RobVious
RobVious

Reputation: 12915

Getting Started with Azure: Worker Role

I'm new to Azure. I have a script that automatically installs Apache, Ruby, and configures both to run a basic Ruby on Rails project. This script currently runs on Windows Server.

I'm now trying to get this working in Azure. I've signed up for a subscription, and in Visual Studio I've opened a new Worker Role project.

I'm a little stuck now though.

1) Where should I place the installation files and project files (ruby, apache, etc)? 2) Where is the best place to put the script?

Any help would be appreciated. Thank you for your time :)

Upvotes: 1

Views: 349

Answers (1)

David Makogon
David Makogon

Reputation: 71031

Within a Visual Studio project, you have three places to get things up and running:

  • Startup script. This runs before your workerrole.cs methods get called. It's ideal for installing software requiring elevated permissions, tweaking the registry, etc. For apache, there's no need for elevated permissions - it's just xcopy plus environment variables.
  • workerrole.cs OnStart() - this handler gets called prior to your role instances being added to the load balancer. You can download your apache zip from blob storage, unzip to a local folder, get it started up.
  • workerrole.cs Run() - same as OnStart() but your role instances are now in the load balancer. I wouldn't recommend setting up a web server here.

Things are a bit different when setting up tomcat from Eclipse, as there's no workerrole.cs. Instead, you have a startup script. Supplied with the Windows Azure plugin for Eclipse are several sample scripts: one for tomcat, one for JBoss, etc. You can then look at how those sample scripts setup the environment and launch the web server.

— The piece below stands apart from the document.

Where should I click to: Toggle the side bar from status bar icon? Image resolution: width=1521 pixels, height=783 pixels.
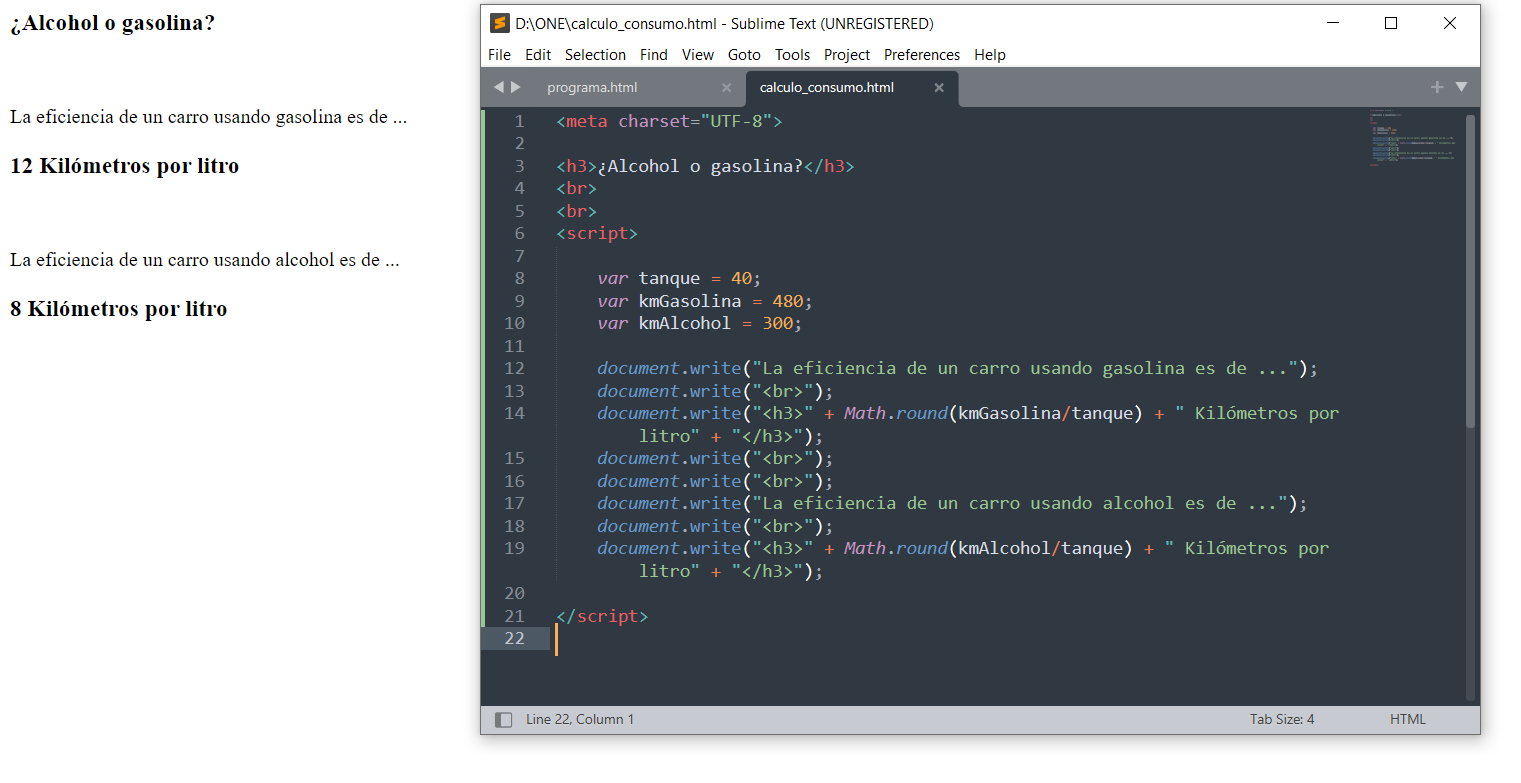[x=504, y=720]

One bit of guidance: while you can package tomcat, ruby, and other runtime bits with your deployment, this also grows deployment size. I typically put 3rd-party bits in blob storage and then download them to my role instances at startup. This download is extremely fast. This also affords me the ability to update these bits without needing to redeploy (for instance: tomcat has already gone through a half-dozen incremental updates since I pushed up a deployment a few months ago; I just upload a new tomcat zip and recycle my role instances).